DIRECTIONS:
Without any pictures, print exactly the lines that run from the start of the data through the line containing "Open the Source code (tar.gz) link".

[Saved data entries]
[Start of Attachment]
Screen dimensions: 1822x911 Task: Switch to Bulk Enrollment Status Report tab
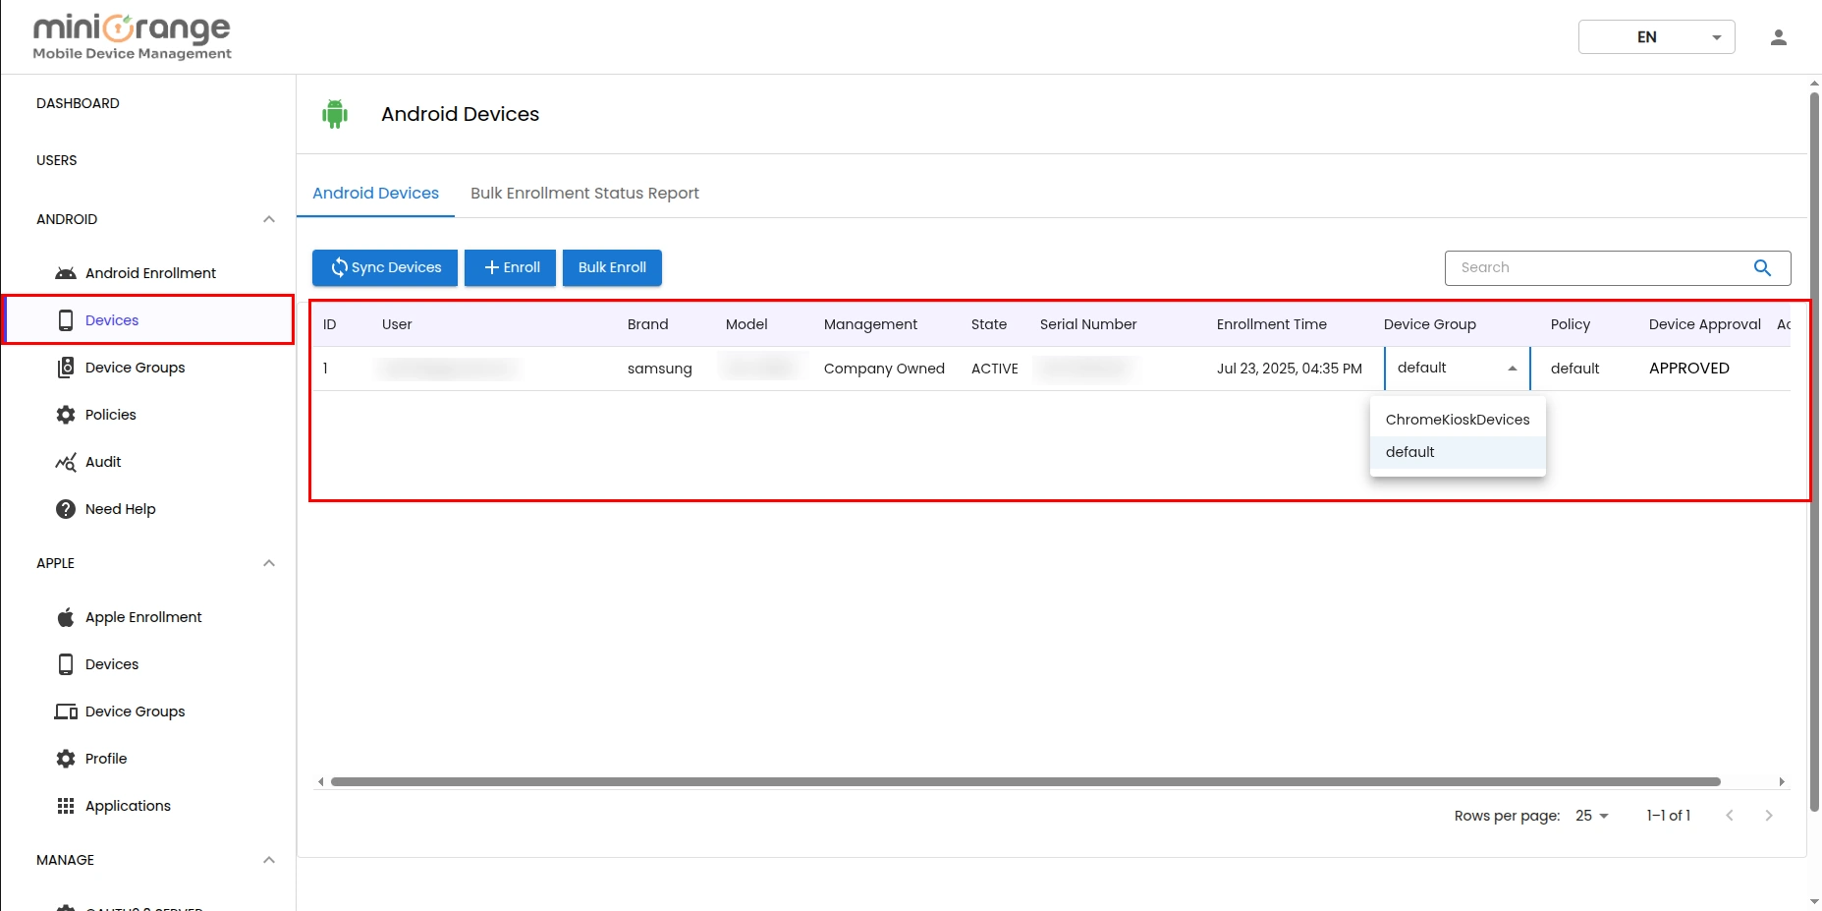tap(584, 194)
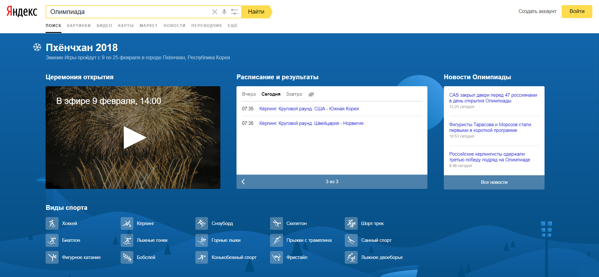Screen dimensions: 599x277
Task: Switch schedule to Завтра
Action: (294, 94)
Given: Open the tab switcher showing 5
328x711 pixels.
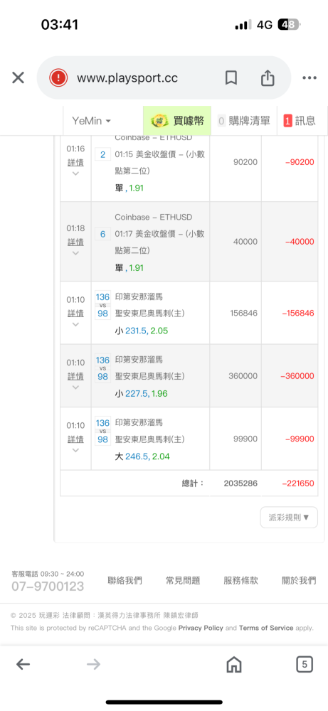Looking at the screenshot, I should [x=305, y=664].
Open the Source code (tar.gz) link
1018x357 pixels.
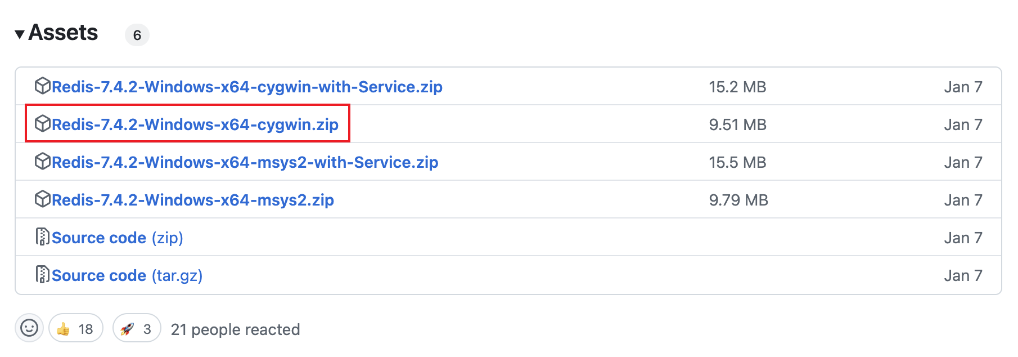click(x=127, y=275)
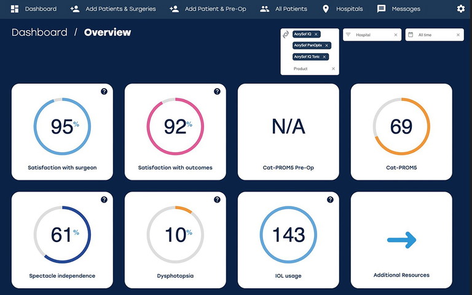The width and height of the screenshot is (472, 295).
Task: Click the Hospitals location pin icon
Action: pyautogui.click(x=326, y=9)
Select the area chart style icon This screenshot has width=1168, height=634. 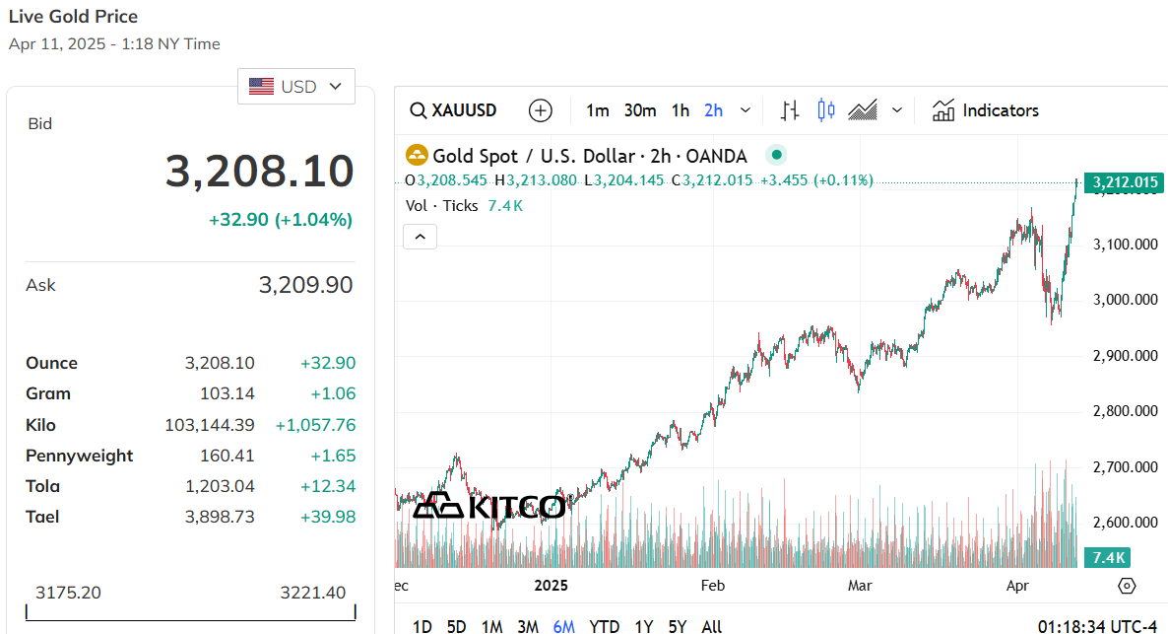pyautogui.click(x=863, y=110)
[End of Attachment]
ANSWER:
Screen dimensions: 1822x911 Task: Switch to Bulk Enrollment Status Report tab
tap(584, 194)
Screen dimensions: 599x277
Task: Switch schedule to Завтра
Action: (294, 94)
Given: Open the tab switcher showing 5
328x711 pixels.
Looking at the screenshot, I should [x=305, y=664].
Open the Source code (tar.gz) link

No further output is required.